XHSRD-FM / XESRD-AM
- Santiago Papasquiaro, Durango; Mexico;
- Frequency: 89.3 FM / 560 AM
- Branding: La Tremenda

Programming
- Format: Regional Mexican

Ownership
- Owner: Grupo Garza Limón; (Garzalr, S.A. de C.V.);

History
- First air date: August 21, 1986 (concession)
- Call sign meaning: Santiago PapasquiaRo Durango

Technical information
- Licensing authority: CRT
- Class: B1 (FM) B (AM)
- Power: (AM) 10 kWs daytime 1 kW nighttime
- ERP: (FM) 1 kW
- HAAT: 517.1 m (1,697 ft)
- Transmitter coordinates: 25°04′54.83″N 105°18′53.93″W﻿ / ﻿25.0818972°N 105.3149806°W

Links
- Webcast: Listen live
- Website: latremenda.com.mx

= XHSRD-FM =

Radio station in Santiago Papasquiaro, Durango, Mexico

XHSRD-FM/XESRD-AM is an AM-FM regional Mexican radio station that serves the state of Durango, Mexico.
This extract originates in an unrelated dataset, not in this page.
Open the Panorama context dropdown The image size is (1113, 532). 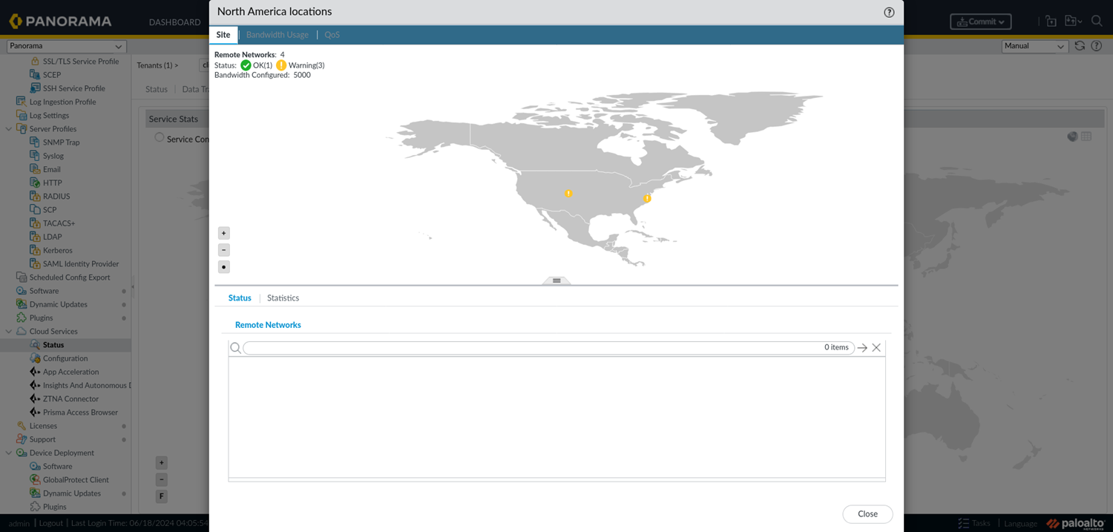(x=65, y=46)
It is owned by Grupo Garza Limón and carries its La Tremenda regional Mexican format.

==History==
XESRD received its concession on August 21, 1986. Initially owned by Ricardo León Garza Limón (who founded Grupo Garza Limón), XESRD broadcast on 560 kHz with 5,000 watts during the day and 250 watts at night.

XESRD migrated to FM in 2011 as XHSRD-FM, but it was required to maintain its AM station, as communities could lose radio service were the AM station to go off the air. The FM transmitter is located atop Cerro China.